Moderna said on Tuesday that its coronavirus vaccine, authorized only for use in adults, was powerfully effective in 12- to 17-year-olds, and that it planned to apply to the Food and Drug Administration in June for authorization to use the vaccine in adolescents.
If approved, its vaccine would become the second Covid-19 vaccine available to U.S. adolescents. Federal regulators authorized the Pfizer-BioNTech vaccine this month for 12- to 15-year-olds.
The Pfizer shot was initially authorized for use in people 16 and older, while Moderna’s has been available for those 18 and up.
Proof of the vaccines’ efficacy and safety for adolescents is helping school officials and other leaders as they plan for the fall. On Monday, Mayor Bill de Blasio said that all public school students in New York City, the largest school system in the United States, would return to in-person learning in the fall.
The Moderna results, which the company announced in a statement, are based on a clinical trial that enrolled 3,732 people ages 12 to 17, two-thirds of whom received two vaccine doses. There were no cases of symptomatic Covid-19 in fully vaccinated adolescents, the company reported. That translates to an efficacy of 100 percent, the same figure that Pfizer and BioNTech reported in a trial of their vaccine in 12- to 15-year-olds.
“These look like promising results,” said Dr.
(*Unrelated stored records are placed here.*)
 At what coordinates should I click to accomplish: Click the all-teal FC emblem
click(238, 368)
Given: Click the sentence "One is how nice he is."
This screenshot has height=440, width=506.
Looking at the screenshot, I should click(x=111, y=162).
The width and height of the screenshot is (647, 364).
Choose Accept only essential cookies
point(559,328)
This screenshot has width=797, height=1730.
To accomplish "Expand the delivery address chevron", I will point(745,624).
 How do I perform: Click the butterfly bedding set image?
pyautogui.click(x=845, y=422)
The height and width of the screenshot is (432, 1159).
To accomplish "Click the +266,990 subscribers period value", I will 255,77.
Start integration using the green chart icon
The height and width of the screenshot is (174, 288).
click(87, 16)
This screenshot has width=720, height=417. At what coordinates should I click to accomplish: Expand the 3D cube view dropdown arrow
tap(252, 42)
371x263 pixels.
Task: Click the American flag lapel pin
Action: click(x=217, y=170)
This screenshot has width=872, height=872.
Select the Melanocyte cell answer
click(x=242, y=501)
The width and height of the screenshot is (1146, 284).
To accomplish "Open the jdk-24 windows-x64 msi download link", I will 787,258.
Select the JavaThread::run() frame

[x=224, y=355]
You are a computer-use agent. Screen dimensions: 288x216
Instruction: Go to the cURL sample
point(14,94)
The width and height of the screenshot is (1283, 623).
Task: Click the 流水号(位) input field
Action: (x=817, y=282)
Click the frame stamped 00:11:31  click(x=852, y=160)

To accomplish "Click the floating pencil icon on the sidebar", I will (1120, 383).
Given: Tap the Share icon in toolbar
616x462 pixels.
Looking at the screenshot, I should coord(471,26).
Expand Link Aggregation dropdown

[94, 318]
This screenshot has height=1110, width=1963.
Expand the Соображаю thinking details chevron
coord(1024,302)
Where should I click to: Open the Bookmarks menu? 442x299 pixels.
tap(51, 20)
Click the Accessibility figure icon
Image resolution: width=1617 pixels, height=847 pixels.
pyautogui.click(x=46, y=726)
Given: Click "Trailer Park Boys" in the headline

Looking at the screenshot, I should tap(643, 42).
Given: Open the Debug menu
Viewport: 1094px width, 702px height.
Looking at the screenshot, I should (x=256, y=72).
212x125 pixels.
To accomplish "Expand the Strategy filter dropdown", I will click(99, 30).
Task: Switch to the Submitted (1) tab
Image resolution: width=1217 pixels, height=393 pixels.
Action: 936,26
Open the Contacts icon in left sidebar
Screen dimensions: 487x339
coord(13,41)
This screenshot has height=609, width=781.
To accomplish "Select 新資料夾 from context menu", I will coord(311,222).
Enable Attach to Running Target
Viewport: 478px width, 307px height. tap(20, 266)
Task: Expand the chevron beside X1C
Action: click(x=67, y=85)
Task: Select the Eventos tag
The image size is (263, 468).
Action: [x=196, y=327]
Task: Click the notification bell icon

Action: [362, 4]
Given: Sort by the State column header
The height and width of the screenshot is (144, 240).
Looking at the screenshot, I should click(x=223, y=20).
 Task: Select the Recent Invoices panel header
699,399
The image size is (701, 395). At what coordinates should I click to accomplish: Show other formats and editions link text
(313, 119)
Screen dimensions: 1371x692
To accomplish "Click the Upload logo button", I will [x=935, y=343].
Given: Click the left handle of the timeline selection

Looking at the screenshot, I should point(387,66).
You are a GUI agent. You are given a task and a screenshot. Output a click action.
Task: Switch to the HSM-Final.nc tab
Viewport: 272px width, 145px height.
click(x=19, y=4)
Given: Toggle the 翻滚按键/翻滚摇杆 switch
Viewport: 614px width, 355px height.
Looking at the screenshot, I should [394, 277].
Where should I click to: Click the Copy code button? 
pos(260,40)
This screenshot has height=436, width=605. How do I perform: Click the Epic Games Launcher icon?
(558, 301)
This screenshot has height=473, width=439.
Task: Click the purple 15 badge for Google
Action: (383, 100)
Kristin Oliver, a pediatrician and vaccine expert at Mount Sinai Hospital in New York. “The more vaccines we have to protect adolescents from Covid, the better.”
Moderna also reported that a single dose of its vaccine had 93 percent efficacy against symptomatic disease.
“Those cases that did occur between the two doses were mild, which is also a good indicator of protection against disease,” Saskia Popescu, an infectious disease epidemiologist at George Mason University, said in an email.
The side effects were consistent with what has been reported in adults: pain at the site of the injection, headache, fatigue, muscle pain and chills. “No significant safety concerns have been identified to date,” the company said.
The adolescents in the study will be monitored for a year after their second dose.
The results were announced in a news release that did not contain detailed data from the clinical trial. And Dr. Angela Rasmussen, virologist at the Vaccine and Infectious Disease Organization at the University of Saskatchewan, said that the vaccines’ efficacy can be trickier to evaluate in children, who are less likely to develop symptomatic disease than adults.
Nevertheless, she said, the results are in line with what scientists expected and suggest “that adolescents respond to the vaccine comparably to adults who receive it.”
Moderna said it planned to submit the data for publication in a peer-reviewed journal.